▶ Entradas brutas:
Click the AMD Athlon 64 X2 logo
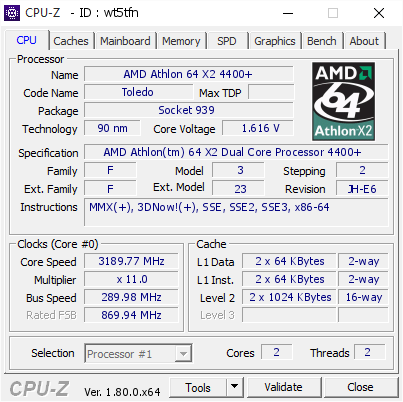Image resolution: width=403 pixels, height=402 pixels. (x=343, y=101)
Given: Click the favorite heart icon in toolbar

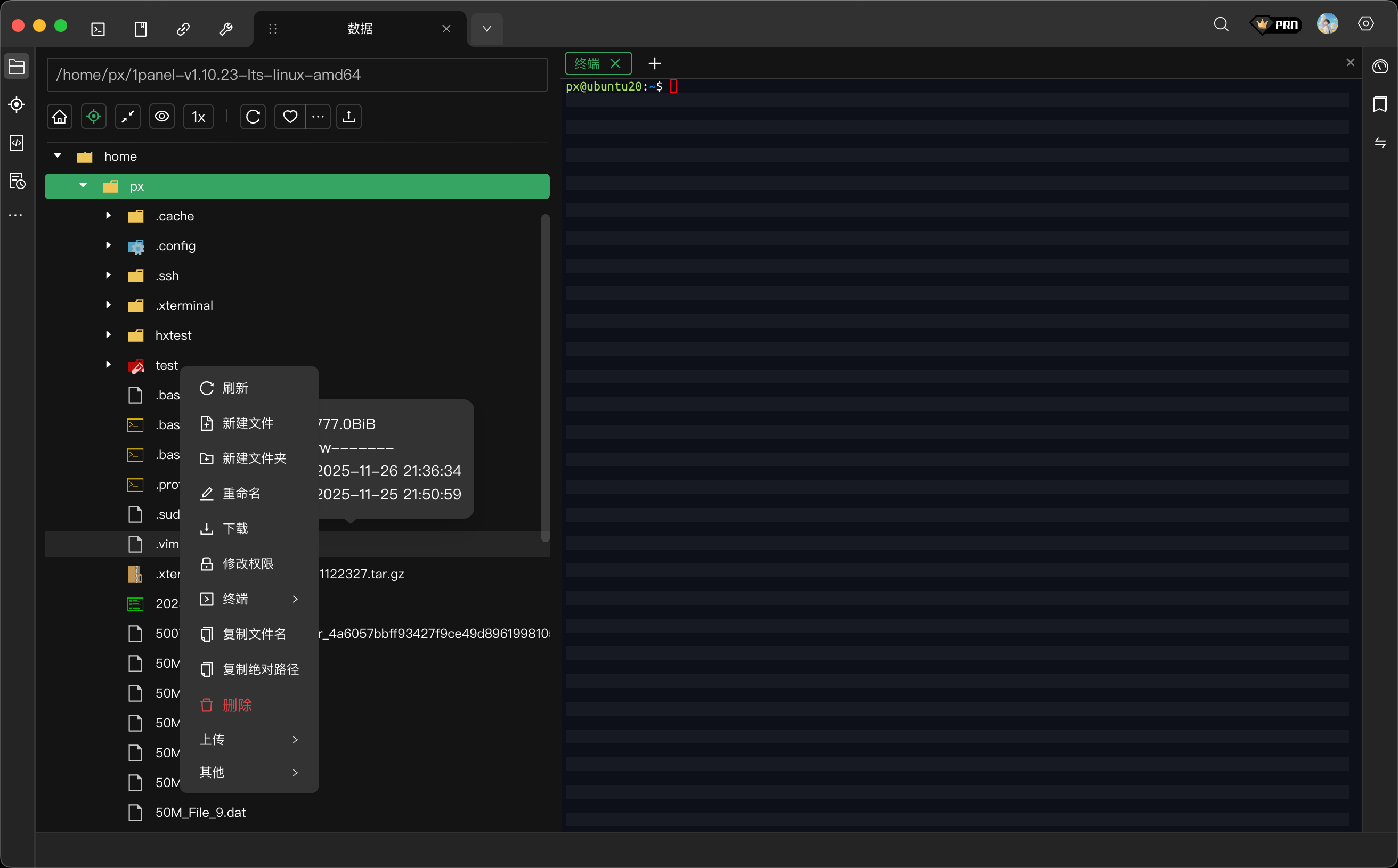Looking at the screenshot, I should pos(290,117).
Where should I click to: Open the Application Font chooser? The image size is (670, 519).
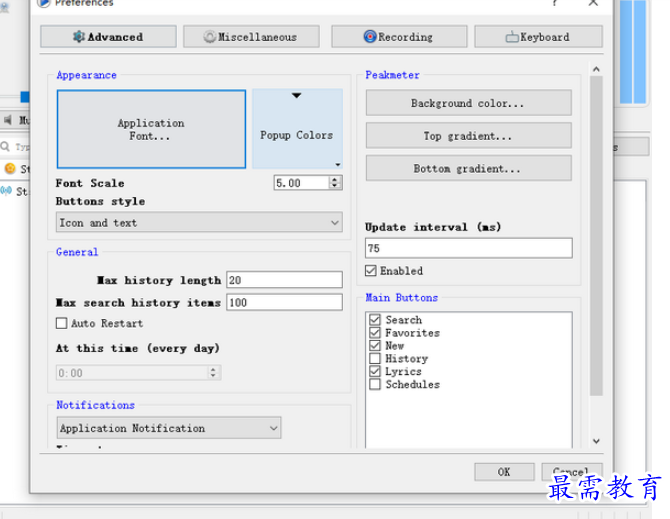[x=151, y=129]
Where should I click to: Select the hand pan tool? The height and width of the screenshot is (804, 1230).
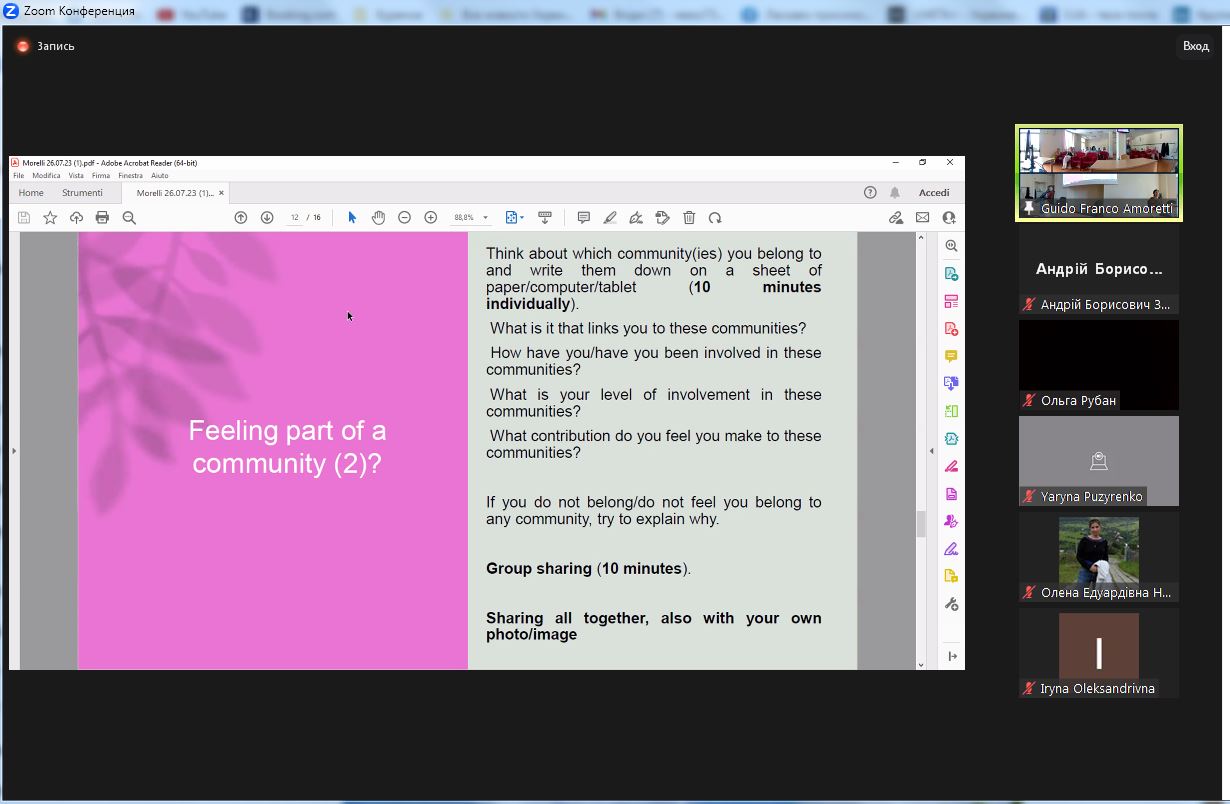click(x=378, y=218)
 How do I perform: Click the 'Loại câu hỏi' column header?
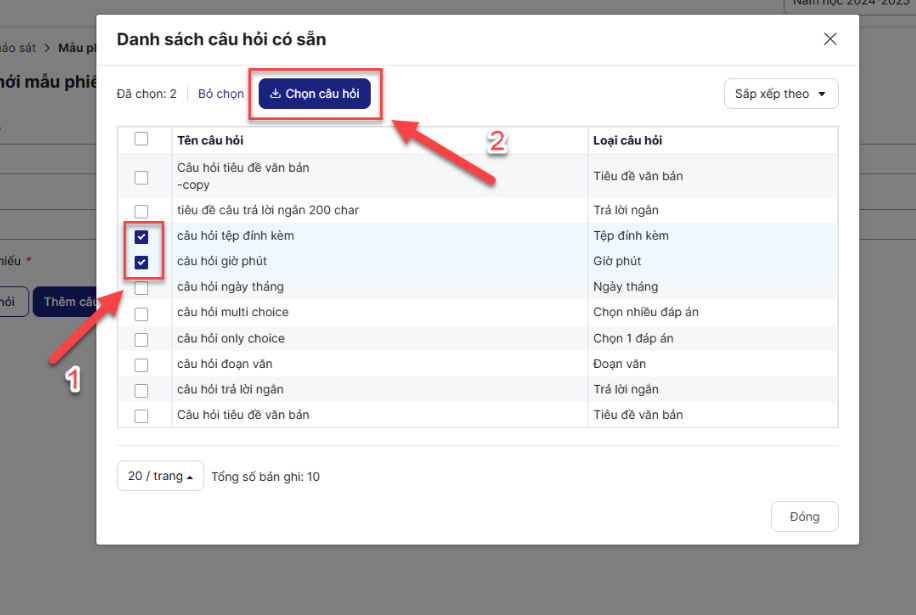(x=627, y=141)
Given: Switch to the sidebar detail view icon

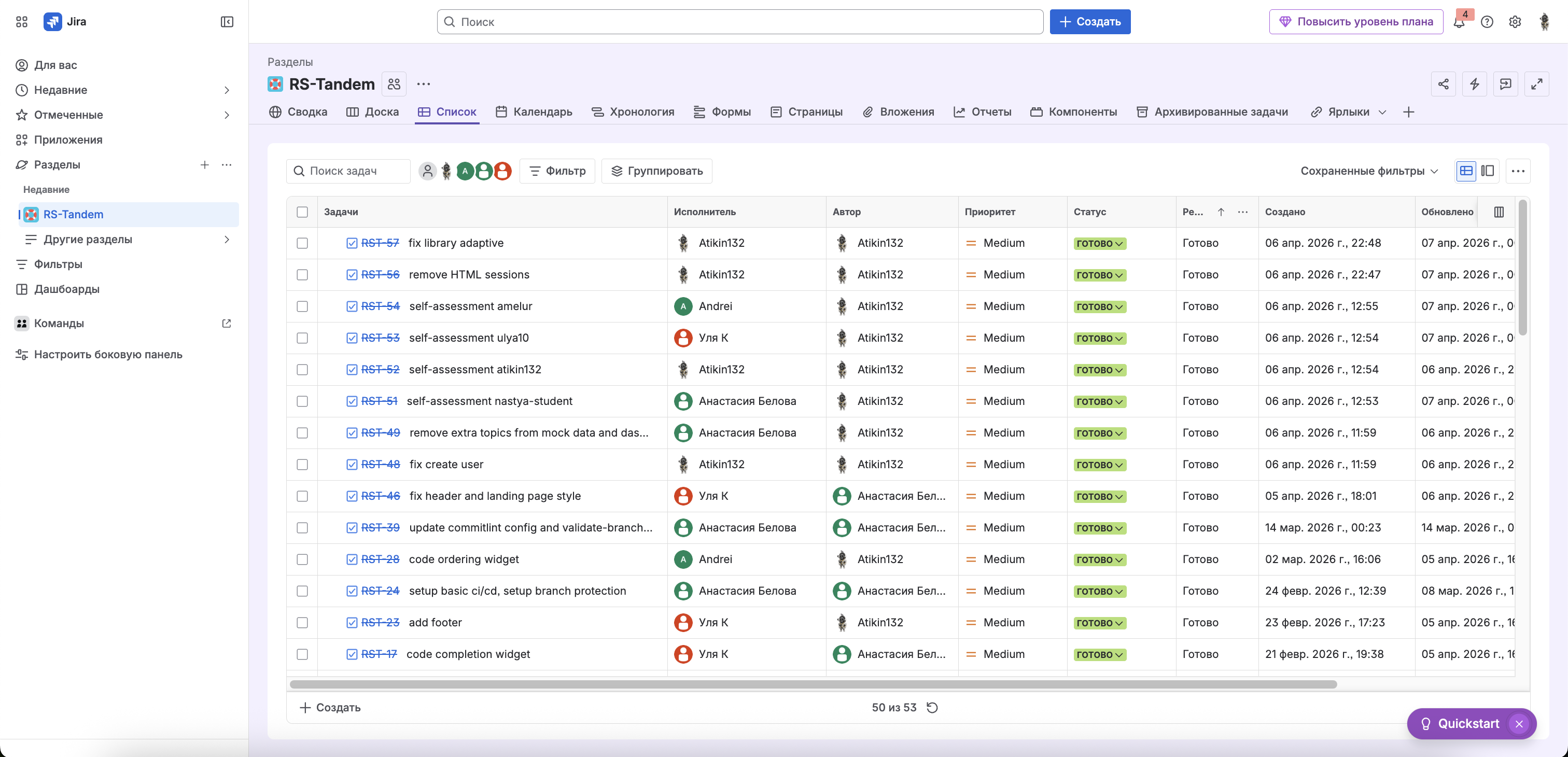Looking at the screenshot, I should 1488,171.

▶ O que fazer: Reescreva todas as entradas acima como uma lista numerada, sem as linhas em branco. Deixe as imagens de fora.

▶ A solução:
1. Click the AMD Athlon 64 X2 logo
2. Image resolution: width=403 pixels, height=402 pixels. (x=343, y=101)
3. Given: Click the favorite heart icon in toolbar
4. Looking at the screenshot, I should pos(290,117).
5. Where should I click to: Open the Application Font chooser? The image size is (670, 519).
6. [x=151, y=129]
7. Where should I click to: Select the hand pan tool? The height and width of the screenshot is (804, 1230).
8. click(x=378, y=218)
9.  How do I perform: Click the 'Loại câu hỏi' column header?
10. (x=627, y=141)
11. Given: Switch to the sidebar detail view icon
12. Looking at the screenshot, I should 1488,171.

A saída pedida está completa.